I’ve implemented a transformer model following along with Peter Bloem’s blog

I find myself confused by the high level meaning of the position embeddings. When I look at papers/articles describing position embeddings, they all seem to indicate we embed the positions in individual sentences, which makes sense.

But if you look at the code accompanying Peter Bloem’s blog, it seems the position embeddings are for the entire sequence (i.e., potentially many sentences). The position embedding layer is defined as nn.Embedding(a, b) where a equals the dimension of the word embedding vectors, and b is set to the length of the longest sequence (I believe 512).

Does this mean we are creating position vectors for 512 different positions? If so, I feel like that doesn’t make sense. The first word of a sentence could be at position 1 and position 242 in one case, but in another case position 242 could be the last word in a sentence (or any word).

I used the same style of position embedding as did Bloem - that is my position embedding layer is nn.Embedding(word_embedding_size, len_longest_sequence). I am getting good results, yet I feel quite confused about the position embeddings.

I think your understanding is correct. Transformers do not encode the sequential nature of their inputs. Hence, we need positional encoding to add that notion during training. For an input sequence of length 512, it can consist of multiple sentences attached together and fed in a sequence.

eg: for an input sequence of length 8: a1 a2 a3 a4. b1 b2 b3 b4 which consist of two sentences: a1 a2 a3 a4 and b1 b2 b3 b4, the corresponding positions would be 1 2 3 4 5 6 7 8. This is still valid because a1 comes before a2 and b1 comes before b2. Although, it also implies a1 comes before b1 and that’s fine.

Thank you for your reply! I’m glad I am on the right track. However, I still feel confused about the concept of position embedding for an entire sequence of sentences.

Suppose another input sequence is also length 8: c1 c2 c3 c4 c5. d1 d2 d3. Our position 5 corresponds to the last word of a sentence in my sample and the first word of the sentence in your sample. Position 5 could be the middle of a sentence for a third sample.
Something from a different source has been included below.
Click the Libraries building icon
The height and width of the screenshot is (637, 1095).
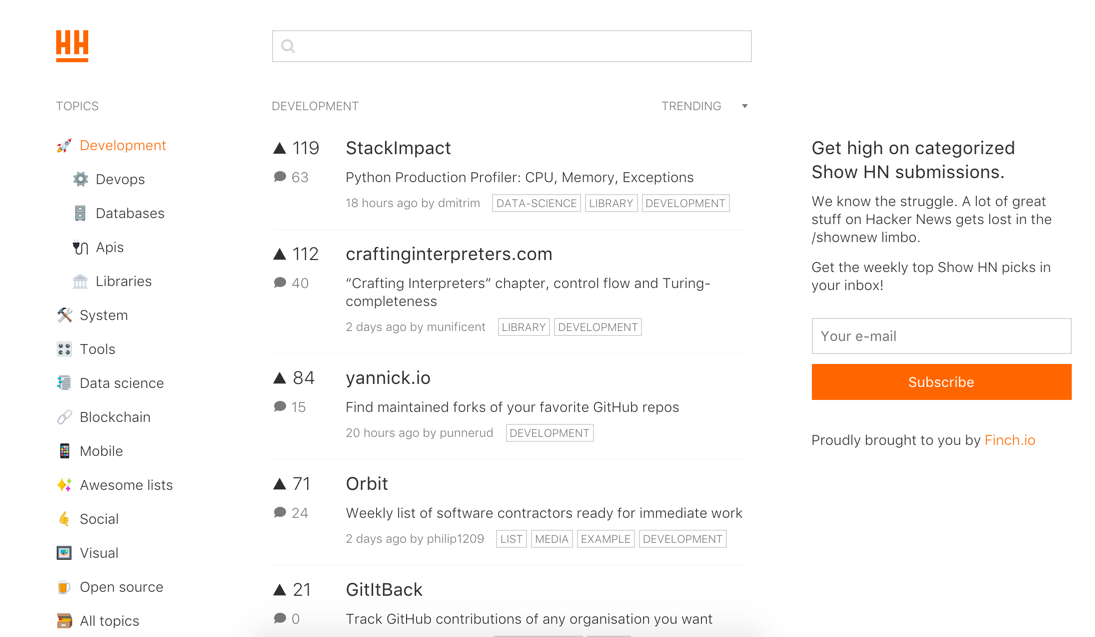(x=80, y=282)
What exactly is position 5 learning then?

The embedding vectors for “cat” vs. “dog” make sense - they are different words that can be mapped to a similar vector space (e.g., animal, four legs, etc.). But the meaning of position 5 seems random in this example. It can be early sentence, mid-sentence, or late sentence. The only deterministic thing about it seems to be that it comes after position 4 and before position 6. But positions 4 and 6 can mean different things depending on the sample (similarly, positions 254 and 256 can mean different things).

I plan to spend a lot of time studying this and related issues to come to a deeper understanding. But in the meantime I am hoping to gain some high level intuition to what the position embeddings mean. I found a paper that seems to get at the question. I hope to find some insights.